La grande storia sembra essere passata molto distante da quelle poche case, eppure, a guardare meglio, si scopre che la ferrovia che passa a pochissime decine di metri dalle abitazioni e che fu inaugurata nel 1886 dovette giocoforza aver movimentato non poco la tranquillità di quel minuscolo abitato, nascosto tra rigogliosi vigneti inframezzati da alcune piante di mele o pere.

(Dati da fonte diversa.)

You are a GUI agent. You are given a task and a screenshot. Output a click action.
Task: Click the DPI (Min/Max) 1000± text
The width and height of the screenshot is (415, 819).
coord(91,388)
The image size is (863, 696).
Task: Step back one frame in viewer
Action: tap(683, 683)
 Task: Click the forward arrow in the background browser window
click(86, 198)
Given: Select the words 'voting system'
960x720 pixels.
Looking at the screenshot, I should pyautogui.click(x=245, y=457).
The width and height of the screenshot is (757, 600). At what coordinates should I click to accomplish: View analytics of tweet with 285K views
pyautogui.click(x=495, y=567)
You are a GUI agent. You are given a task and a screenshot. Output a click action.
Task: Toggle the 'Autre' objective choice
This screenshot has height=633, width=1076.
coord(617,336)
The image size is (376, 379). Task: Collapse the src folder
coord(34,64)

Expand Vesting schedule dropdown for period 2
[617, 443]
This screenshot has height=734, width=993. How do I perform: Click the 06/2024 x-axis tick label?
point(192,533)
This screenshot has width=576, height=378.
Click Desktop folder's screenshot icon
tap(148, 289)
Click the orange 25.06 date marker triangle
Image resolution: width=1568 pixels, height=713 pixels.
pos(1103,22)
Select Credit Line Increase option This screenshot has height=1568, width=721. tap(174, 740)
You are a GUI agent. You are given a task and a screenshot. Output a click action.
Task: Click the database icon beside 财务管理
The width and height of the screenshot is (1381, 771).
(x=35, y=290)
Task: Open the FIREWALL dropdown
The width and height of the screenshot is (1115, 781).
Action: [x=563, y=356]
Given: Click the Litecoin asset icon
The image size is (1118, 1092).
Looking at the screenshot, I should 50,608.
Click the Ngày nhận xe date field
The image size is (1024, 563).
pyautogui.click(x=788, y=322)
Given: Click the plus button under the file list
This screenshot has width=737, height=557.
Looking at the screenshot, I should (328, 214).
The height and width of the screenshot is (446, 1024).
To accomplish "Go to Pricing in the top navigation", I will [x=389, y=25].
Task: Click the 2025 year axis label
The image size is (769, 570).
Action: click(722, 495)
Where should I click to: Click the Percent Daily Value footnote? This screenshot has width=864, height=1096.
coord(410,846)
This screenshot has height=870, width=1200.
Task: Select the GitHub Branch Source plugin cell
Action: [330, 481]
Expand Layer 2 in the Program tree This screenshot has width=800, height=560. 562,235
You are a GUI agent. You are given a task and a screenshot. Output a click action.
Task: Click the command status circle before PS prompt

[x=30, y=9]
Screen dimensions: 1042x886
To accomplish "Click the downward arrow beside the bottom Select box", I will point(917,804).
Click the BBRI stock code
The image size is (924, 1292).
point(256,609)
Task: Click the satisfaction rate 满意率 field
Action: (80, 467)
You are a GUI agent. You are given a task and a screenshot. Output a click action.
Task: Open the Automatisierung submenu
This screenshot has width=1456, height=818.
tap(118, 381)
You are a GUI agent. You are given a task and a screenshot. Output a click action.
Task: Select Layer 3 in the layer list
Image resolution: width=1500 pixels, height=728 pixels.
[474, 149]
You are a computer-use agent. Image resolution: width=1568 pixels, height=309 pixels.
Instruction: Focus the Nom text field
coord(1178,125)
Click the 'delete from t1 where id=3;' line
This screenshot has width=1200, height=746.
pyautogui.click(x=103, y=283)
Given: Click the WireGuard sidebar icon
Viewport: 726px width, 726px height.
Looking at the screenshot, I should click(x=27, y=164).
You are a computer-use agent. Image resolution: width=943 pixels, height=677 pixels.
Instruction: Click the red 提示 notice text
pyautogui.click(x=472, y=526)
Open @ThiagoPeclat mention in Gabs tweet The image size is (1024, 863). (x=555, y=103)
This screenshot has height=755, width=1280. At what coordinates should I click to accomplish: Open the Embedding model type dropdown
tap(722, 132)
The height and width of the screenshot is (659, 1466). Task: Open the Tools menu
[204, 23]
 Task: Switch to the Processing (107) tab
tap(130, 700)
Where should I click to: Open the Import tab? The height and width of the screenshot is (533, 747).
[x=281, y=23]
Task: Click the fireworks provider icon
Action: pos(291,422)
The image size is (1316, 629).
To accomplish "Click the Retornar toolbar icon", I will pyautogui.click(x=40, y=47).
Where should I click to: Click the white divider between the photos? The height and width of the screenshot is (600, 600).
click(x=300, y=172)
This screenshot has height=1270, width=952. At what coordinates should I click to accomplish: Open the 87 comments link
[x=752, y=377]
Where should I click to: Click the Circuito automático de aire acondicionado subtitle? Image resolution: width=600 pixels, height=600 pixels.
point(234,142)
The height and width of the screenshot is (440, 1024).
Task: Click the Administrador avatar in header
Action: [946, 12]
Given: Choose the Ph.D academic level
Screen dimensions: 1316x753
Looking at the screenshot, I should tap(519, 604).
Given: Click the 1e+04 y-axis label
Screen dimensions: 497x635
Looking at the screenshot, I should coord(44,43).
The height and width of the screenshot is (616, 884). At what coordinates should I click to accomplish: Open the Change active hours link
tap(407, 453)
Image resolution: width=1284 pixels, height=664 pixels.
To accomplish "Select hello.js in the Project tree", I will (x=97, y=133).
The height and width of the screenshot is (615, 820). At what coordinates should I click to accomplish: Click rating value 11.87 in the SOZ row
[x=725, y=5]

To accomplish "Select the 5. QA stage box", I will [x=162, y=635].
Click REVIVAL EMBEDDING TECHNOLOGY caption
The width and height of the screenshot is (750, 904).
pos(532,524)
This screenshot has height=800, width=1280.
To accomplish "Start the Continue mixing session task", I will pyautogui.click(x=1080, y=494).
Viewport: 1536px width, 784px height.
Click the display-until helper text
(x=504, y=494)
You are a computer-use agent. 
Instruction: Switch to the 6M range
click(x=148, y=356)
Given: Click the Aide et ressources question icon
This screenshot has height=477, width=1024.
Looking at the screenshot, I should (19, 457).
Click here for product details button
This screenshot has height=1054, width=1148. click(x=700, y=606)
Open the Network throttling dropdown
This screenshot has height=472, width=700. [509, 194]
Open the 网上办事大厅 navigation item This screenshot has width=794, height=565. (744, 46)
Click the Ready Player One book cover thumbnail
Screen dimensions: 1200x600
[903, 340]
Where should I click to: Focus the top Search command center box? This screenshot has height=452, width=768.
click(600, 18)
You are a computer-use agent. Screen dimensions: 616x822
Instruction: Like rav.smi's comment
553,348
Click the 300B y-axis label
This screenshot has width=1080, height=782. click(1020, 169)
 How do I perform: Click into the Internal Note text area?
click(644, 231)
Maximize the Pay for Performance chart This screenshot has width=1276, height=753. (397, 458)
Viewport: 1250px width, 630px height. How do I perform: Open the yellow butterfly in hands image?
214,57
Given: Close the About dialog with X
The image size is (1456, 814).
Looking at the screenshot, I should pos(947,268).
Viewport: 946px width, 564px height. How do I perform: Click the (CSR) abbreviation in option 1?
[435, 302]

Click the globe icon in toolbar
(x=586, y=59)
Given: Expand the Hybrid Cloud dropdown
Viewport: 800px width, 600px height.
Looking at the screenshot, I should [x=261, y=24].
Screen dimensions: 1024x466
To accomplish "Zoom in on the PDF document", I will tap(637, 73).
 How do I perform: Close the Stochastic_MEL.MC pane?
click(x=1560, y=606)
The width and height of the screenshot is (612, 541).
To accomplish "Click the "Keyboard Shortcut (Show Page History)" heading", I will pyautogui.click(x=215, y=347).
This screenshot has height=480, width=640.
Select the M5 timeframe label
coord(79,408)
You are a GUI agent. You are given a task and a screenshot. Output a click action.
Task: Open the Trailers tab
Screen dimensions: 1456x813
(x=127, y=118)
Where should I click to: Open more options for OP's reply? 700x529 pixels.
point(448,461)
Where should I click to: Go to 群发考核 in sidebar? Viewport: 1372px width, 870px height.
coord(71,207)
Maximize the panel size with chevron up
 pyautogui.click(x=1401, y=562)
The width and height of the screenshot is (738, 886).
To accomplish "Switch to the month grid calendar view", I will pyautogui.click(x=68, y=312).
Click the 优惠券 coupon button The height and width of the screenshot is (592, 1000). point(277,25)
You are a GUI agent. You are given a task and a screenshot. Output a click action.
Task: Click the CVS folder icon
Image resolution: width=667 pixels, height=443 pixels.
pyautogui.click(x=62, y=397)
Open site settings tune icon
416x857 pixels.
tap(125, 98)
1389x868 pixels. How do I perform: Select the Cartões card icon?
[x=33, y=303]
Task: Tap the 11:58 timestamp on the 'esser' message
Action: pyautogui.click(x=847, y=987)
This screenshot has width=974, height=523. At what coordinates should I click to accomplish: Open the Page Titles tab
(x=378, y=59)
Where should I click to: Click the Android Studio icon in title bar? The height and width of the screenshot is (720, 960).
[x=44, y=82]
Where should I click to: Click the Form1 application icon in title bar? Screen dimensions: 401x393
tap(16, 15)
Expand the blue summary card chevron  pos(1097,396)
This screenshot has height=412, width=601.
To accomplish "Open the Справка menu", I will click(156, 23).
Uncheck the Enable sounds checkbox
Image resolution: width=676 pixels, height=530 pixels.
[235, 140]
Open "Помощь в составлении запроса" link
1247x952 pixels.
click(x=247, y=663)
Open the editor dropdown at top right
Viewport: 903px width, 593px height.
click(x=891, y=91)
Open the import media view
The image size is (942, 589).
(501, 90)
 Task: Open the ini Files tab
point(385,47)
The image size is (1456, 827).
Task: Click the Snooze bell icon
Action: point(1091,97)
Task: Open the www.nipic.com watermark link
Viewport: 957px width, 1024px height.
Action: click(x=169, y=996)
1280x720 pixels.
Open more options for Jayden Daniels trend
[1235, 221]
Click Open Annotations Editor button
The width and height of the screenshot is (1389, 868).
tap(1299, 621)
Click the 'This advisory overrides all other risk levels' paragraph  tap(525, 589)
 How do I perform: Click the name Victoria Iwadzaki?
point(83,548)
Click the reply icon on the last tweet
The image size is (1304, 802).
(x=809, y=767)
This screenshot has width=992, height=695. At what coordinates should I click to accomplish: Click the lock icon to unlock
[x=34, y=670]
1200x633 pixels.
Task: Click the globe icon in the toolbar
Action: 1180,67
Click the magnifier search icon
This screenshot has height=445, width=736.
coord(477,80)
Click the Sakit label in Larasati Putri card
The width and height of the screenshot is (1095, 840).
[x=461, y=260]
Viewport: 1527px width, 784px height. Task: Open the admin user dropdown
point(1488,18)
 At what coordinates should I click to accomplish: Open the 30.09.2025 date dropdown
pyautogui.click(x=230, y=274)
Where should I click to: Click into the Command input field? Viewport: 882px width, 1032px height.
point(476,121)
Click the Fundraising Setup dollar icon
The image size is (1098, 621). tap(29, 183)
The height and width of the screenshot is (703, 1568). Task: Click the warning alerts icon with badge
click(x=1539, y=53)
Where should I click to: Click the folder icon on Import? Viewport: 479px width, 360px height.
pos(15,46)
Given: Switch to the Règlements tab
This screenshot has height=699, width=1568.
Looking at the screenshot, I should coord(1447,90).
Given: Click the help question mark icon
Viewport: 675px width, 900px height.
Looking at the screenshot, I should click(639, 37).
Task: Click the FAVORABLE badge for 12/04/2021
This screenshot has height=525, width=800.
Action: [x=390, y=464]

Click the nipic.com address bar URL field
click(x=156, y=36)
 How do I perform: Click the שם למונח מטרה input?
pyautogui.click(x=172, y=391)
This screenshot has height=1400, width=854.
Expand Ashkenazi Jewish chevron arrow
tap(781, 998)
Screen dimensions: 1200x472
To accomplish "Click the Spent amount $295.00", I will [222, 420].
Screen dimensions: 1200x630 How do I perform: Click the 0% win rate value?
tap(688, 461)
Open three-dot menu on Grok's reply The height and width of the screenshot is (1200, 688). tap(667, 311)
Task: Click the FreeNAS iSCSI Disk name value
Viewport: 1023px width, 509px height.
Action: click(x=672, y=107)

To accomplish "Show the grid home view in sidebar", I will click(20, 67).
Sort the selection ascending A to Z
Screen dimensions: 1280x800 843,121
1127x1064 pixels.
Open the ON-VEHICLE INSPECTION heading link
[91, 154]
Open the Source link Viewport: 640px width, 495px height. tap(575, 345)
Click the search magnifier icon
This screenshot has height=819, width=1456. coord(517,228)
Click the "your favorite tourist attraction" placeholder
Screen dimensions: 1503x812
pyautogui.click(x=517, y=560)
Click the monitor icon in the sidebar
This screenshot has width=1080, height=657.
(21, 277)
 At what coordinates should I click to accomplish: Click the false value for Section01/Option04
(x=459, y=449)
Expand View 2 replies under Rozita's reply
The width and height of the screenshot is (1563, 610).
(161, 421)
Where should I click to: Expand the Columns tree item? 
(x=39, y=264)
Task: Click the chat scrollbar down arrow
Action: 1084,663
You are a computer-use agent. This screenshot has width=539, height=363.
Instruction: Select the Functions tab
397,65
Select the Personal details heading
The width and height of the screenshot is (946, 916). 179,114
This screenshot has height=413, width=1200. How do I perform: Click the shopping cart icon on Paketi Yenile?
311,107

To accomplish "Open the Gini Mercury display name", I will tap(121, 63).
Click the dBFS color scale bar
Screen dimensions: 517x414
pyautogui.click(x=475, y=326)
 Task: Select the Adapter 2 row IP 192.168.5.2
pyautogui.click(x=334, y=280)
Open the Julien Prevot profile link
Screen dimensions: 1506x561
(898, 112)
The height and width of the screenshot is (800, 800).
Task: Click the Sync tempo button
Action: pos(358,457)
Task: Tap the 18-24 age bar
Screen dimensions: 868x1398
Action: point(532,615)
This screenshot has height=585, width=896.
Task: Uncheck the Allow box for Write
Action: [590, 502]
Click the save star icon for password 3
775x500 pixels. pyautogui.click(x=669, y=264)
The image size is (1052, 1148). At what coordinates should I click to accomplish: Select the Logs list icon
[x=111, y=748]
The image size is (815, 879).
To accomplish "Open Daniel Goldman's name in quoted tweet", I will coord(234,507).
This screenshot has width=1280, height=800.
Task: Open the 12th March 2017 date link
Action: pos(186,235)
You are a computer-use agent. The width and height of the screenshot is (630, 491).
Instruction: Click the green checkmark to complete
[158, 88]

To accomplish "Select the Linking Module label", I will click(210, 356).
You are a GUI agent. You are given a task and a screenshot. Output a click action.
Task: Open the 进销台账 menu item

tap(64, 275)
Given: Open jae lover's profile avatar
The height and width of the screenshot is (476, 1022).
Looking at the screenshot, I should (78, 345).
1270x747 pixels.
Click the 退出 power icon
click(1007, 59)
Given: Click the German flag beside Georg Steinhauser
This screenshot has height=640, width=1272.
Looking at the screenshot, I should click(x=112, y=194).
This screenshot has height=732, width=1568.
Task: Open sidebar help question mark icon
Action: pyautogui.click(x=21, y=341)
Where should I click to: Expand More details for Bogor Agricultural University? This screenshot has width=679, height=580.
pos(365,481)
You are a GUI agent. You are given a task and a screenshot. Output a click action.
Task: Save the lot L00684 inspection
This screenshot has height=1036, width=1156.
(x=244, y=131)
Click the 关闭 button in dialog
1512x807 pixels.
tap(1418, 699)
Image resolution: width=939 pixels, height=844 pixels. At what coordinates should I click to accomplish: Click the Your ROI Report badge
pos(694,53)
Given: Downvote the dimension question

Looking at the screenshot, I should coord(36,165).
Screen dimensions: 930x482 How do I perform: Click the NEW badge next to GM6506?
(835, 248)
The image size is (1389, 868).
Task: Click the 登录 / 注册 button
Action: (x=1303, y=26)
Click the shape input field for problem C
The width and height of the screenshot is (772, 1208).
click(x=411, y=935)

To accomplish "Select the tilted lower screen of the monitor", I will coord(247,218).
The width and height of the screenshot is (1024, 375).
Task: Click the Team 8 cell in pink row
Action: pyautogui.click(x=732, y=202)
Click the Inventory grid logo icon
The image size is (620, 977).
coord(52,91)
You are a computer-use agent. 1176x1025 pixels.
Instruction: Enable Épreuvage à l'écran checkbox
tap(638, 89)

Per tutto il resto le carte tacciono e la probabile sola citazione di cui disponiamo sembra essere quella relativa all’aggiornamento del catasto dei terreni avvenuto alla fine del XIX secolo; nel biennio compreso tra gli anni 1892 e 1894 si procedette infatti a tale necessaria operazione anche in località Valpellana, così come testimoniano i Verbali di Delimitazione delle Proprietà depositati e conservati presso l’archivio comunale.